BAT activity is triggered naturally by cold exposure, and BAT activity has also been shown to increase when an individual is taking in too many calories to help limit weight gain. However, the first drug that scientists tried to induce BAT activity artificially was unsuitable for humans. The issue comes down to how BAT decides to start producing heat (and burning those calories).
BAT doesn’t decide what to do for itself. BAT has tiny, cellular level receptors on its surface that receive chemical messages released by neurons in the brain that tell BAT to start producing heat. So, the first drugs scientists administered were intended to stimulate those receptors, which neurons use to activate BAT function. The issue arose because of off target effects of the drug in tissues like the heart, which also have similar receptors for chemical messages from neurons in the brain. While the heart’s receptors are different from BAT’s, the receptors are so similar that the heart was also stimulated to become more active, increasing the risk of heart attack in humans.
The challenge for scientists now is to find a way around this obstacle. In other words, we want to stimulate only BAT and leave the heart (and other organs) to do their thing uninterrupted.

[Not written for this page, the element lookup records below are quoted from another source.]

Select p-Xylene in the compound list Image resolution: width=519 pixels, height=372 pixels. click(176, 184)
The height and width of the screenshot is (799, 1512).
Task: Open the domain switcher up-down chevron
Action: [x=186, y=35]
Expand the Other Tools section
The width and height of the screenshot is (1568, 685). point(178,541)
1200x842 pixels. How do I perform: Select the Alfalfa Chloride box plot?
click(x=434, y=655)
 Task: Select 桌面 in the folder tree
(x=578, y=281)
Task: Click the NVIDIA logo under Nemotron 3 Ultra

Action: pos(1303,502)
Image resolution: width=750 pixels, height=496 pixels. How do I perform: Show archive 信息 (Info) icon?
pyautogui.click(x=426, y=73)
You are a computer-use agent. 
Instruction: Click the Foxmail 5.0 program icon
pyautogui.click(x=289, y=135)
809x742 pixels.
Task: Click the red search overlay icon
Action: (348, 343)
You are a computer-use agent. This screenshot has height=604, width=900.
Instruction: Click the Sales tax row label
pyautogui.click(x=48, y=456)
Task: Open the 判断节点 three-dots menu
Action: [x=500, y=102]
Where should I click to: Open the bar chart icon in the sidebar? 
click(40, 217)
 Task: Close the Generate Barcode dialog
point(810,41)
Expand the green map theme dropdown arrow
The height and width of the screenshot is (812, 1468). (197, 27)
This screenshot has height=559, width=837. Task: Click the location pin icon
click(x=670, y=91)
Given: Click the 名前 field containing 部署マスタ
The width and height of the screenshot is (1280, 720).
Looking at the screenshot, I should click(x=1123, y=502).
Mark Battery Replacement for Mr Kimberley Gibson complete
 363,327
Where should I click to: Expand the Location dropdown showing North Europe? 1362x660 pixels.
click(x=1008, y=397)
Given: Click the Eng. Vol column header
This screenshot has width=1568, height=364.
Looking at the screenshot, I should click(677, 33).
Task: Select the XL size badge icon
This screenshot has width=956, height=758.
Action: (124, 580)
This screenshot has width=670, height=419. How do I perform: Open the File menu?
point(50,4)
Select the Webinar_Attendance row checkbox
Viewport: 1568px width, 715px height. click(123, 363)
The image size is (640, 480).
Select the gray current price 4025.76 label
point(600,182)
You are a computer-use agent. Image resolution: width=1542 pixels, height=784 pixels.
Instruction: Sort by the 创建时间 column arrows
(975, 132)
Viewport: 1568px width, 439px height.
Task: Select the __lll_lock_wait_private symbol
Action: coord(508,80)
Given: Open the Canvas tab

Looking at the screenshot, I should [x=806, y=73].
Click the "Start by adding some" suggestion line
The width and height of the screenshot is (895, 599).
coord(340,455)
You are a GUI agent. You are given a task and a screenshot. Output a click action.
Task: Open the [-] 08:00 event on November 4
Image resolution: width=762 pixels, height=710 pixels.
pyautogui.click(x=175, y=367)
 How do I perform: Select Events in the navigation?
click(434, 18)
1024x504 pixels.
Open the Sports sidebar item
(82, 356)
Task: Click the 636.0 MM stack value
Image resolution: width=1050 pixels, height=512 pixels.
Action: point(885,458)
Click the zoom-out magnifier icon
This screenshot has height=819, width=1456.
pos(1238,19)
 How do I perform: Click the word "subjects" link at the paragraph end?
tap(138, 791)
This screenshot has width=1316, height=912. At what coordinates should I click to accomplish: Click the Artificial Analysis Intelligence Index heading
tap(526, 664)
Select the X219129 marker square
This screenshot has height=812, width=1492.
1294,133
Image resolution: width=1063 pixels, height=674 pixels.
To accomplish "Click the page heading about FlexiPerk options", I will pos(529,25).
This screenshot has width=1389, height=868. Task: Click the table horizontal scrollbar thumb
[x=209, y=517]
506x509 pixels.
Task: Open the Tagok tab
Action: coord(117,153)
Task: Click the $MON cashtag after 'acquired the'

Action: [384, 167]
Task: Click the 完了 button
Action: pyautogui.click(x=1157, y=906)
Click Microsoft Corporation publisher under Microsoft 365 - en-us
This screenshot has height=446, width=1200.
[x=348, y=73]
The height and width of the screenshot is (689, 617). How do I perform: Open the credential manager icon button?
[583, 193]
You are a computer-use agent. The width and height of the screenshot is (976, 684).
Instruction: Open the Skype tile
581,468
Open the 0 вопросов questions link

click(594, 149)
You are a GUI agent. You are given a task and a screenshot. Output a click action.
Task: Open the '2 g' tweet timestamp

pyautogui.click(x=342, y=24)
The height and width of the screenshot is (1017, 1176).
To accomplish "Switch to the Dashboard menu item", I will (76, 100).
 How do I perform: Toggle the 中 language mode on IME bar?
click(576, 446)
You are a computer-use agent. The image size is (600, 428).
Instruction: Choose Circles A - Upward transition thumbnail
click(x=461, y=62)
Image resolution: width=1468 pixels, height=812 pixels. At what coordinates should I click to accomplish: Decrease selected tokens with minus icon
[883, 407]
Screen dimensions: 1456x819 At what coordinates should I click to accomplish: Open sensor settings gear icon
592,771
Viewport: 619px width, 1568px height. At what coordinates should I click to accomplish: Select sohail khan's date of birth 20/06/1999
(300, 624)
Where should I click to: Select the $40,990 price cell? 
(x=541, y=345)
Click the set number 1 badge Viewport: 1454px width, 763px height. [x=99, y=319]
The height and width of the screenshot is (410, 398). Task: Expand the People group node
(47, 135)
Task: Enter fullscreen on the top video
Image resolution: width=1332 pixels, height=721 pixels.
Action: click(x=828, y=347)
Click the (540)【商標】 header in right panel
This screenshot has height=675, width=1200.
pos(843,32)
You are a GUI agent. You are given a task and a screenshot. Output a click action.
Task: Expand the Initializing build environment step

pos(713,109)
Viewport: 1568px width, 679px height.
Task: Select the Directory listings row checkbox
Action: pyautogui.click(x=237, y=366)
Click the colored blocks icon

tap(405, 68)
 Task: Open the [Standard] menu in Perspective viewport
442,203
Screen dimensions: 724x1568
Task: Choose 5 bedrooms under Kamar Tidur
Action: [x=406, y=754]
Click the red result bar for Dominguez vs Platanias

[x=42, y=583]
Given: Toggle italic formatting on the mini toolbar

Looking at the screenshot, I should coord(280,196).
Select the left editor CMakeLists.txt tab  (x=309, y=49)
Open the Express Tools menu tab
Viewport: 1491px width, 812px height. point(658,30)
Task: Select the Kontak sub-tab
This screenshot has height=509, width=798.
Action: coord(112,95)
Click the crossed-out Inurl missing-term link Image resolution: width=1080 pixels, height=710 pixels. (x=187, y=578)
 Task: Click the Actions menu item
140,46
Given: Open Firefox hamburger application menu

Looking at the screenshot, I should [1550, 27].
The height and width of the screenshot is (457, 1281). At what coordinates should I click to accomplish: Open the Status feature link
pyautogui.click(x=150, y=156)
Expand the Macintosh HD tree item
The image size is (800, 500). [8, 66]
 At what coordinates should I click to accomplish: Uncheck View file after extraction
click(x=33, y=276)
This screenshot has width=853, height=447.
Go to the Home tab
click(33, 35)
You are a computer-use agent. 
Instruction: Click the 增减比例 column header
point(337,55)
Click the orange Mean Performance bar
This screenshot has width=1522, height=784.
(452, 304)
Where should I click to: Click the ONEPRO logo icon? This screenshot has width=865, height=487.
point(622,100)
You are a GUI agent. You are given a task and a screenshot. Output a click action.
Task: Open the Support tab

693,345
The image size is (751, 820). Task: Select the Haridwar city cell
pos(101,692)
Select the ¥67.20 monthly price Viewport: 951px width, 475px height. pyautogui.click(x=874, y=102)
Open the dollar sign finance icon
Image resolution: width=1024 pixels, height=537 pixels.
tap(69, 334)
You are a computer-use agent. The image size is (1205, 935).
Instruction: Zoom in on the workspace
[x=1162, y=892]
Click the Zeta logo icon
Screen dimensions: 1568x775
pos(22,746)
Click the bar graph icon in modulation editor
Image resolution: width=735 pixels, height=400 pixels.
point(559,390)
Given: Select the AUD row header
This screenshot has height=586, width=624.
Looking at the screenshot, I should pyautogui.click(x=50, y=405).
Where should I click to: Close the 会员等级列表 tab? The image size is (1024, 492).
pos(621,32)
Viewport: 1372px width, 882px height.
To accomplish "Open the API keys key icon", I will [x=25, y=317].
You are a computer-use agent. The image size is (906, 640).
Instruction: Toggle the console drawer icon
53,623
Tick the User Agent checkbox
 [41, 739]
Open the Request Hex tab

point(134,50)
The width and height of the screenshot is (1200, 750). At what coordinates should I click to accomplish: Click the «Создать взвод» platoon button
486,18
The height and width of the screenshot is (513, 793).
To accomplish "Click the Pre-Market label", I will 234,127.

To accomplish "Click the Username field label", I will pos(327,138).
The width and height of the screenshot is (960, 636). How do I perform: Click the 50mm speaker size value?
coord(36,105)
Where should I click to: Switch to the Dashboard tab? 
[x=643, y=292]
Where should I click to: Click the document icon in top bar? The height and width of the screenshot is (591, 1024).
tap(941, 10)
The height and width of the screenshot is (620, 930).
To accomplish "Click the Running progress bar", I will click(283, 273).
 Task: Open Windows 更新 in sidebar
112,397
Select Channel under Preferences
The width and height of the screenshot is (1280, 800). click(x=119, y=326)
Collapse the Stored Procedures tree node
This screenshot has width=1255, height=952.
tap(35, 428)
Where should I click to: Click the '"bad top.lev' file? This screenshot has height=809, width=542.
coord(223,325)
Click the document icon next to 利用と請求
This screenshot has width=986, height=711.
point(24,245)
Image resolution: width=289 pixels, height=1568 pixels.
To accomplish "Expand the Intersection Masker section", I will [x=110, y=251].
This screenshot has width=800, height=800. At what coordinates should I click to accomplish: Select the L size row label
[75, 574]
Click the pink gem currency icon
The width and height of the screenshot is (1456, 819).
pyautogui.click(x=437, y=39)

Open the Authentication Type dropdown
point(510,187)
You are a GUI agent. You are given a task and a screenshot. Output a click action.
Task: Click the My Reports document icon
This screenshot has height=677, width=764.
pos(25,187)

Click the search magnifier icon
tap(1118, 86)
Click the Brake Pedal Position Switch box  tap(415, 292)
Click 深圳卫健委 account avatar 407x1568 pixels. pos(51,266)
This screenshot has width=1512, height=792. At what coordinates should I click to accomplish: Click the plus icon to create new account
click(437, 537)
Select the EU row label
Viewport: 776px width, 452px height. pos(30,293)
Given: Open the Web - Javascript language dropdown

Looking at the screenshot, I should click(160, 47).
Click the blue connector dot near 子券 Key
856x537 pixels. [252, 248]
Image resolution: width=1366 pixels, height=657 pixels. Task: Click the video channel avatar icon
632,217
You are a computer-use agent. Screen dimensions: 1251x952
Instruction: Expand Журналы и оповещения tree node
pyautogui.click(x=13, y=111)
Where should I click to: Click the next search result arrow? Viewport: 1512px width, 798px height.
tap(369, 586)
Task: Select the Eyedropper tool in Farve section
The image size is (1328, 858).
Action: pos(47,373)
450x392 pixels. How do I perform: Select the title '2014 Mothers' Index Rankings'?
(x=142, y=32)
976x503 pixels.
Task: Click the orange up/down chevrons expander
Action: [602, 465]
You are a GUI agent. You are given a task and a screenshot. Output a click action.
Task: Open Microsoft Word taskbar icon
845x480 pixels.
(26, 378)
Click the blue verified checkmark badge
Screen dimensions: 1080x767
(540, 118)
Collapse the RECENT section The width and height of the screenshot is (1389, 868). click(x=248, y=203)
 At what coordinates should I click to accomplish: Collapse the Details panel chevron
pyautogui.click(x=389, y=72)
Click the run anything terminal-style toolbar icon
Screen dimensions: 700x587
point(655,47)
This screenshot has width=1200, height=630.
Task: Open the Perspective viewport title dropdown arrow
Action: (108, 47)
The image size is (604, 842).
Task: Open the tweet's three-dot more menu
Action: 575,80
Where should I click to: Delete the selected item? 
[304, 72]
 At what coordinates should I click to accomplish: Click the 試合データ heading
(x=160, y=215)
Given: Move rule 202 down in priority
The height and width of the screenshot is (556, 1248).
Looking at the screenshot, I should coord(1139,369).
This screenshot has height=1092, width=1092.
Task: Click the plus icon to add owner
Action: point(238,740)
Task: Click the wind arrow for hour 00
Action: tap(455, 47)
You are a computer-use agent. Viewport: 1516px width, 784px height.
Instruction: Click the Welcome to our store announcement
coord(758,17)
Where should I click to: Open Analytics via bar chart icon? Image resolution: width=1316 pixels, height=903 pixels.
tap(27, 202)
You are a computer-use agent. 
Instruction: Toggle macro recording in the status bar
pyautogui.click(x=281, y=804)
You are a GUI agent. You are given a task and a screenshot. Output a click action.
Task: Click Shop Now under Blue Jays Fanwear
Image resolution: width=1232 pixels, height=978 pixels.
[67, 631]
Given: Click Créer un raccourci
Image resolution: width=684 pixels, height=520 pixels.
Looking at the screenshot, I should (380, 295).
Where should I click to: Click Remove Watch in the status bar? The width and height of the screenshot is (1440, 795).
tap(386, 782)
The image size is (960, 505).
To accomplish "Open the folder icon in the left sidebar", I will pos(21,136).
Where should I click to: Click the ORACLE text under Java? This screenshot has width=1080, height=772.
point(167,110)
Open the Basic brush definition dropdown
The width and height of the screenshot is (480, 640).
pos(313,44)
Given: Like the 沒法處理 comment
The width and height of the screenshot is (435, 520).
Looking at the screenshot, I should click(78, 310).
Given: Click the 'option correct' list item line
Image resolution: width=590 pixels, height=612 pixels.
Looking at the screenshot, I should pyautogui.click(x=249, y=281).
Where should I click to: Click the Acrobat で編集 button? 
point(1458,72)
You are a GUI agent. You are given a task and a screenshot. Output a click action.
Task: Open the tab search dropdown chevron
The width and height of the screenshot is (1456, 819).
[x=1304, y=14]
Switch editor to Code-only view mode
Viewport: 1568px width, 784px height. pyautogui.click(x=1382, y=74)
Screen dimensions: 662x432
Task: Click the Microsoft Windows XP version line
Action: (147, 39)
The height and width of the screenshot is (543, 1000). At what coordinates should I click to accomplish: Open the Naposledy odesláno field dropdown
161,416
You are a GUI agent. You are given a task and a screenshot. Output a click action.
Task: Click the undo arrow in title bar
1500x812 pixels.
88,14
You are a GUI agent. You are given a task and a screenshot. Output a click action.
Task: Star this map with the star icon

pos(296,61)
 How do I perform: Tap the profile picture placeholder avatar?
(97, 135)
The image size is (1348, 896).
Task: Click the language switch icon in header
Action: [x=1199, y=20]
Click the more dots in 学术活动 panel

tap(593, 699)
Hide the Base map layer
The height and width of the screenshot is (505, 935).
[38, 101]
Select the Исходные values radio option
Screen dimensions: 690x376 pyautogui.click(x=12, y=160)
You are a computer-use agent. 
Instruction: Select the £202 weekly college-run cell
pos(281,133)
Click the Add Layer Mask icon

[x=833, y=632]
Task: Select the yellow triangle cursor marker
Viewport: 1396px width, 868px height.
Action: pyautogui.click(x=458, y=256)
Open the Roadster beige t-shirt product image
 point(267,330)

Kepple’s research focuses on a tiny cellular mechanism that could be the key to this locked door. It has been named Ldb1, which is a scaffolding protein that holds together transcriptional complexes (other proteins that regulate gene expression). For those who haven’t taken a biology class recently, transcription is the first step of gene expression, and gene expression, roughly speaking, is the way that instructions for how the body works are communicated from our DNA to our cells. Targeting Ldb1 and tissue specific interacting partners with a drug treatment could enable scientists to alter the way that BAT functions without affecting other parts of the body that are governed by different genes.
Clearly, Kepple’s research has huge implications for the possible development of a drug treatment for obesity. To Kepple, this is part of what excites her about the research she is doing; the potential for her research to be translational is an exhilarating prospect. UAB is a great place for scientific research to cross the border into new medical practices and treatments, and in Alabama, the state in the U.S. with the second highest rate of obesity, we can only look forward to such a treatment for obesity being developed.